Towards the end his days, Fred fell out with his friends and peers, started to drink alcohol to the point that he, at one time had to be carried home because he was excessively drunk. His reason for drinking was to forget. Fred neglected his small business of mending shoes and continued to be depressed as the days went by. However it was not easy for anyone to tell that he was stressed or depressed as he continued to be jovial to all and because he was outgoing everyone knew that he had no problems, besides, he never spoke of his problems. Everyone in the Community “knew” that he was taking care of his brothers who were both PLWH and as a result his girlfriend broke up with him saying she did not want to relate to people whose family died one after the other because of AIDS.

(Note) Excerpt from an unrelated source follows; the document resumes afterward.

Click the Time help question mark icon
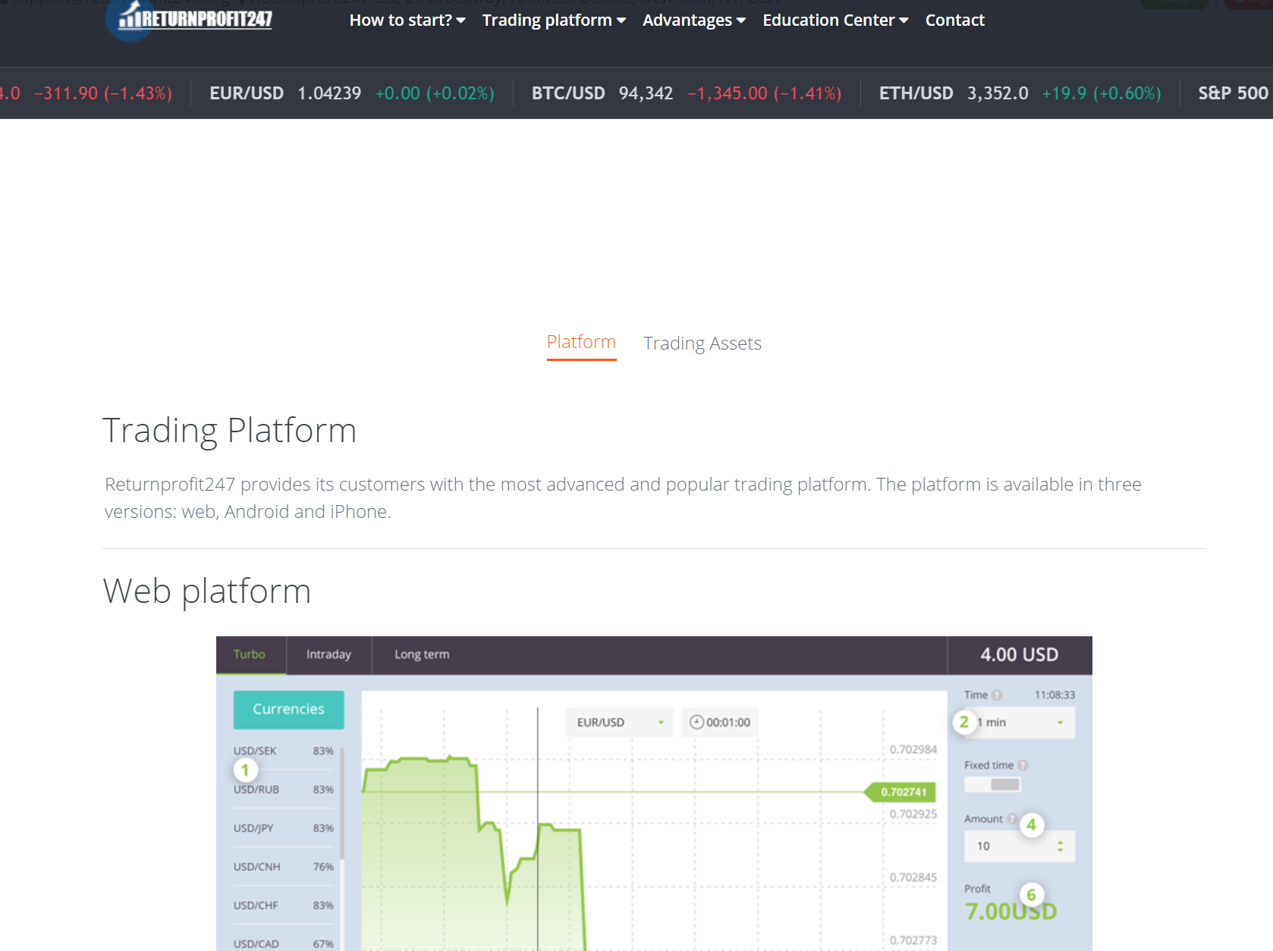1273x951 pixels. (x=997, y=695)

Fred, he was always there for his friends and anyone who needed his assistance, but we are the same ones who failed him, we failed to see the cry for help when he changed and started drinking, we never reached out because he was always cheerful and easygoing. Some people come into our lives and quickly go, some stay for awhile and leave footprints on our hearts…and we are never the same. Fred touched so many lives and hearts that will never be the same again, that changed for better because he cared and cared and just cared.

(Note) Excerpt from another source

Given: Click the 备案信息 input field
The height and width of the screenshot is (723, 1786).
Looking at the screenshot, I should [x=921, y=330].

All is not lost though, the battle is still on. We are not fighting HIV and AIDS, we are fighting the stigma that comes with it. HIV and AIDS is currently a condition that can be managed, the stigma involved is the disease that will not go away if awareness is not effectively carried out. Fred was only a care giver not infected but affected with a heavy burden that he carried alone. Had he been living with HIV he would have joined a support group, but he was a caregiver who had no one to turn to but himself.
What is the way forward so we don’t lose more Fred’s from something that can be addressed? How do we fight stigma in our society? How do we change people’s attitudes to AIDS?
We can fight stigma by being open, having the courage to speak out, and by having the heart of not condemning or judging others. Otherwise stigma will continue to exist as long as people have poor understanding of HIV and AIDs and the pain and suffering caused by negative attitudes and discriminatory practices. We need to confront the biased social attitudes in order to reduce stigma of both the affected and infected people living with HIV and AIDS.
“Death leaves a heartache no one can heal; love leaves a memory no one can steal. Rest in peace dear Fred the footprints you left in our hearts will never be erased.”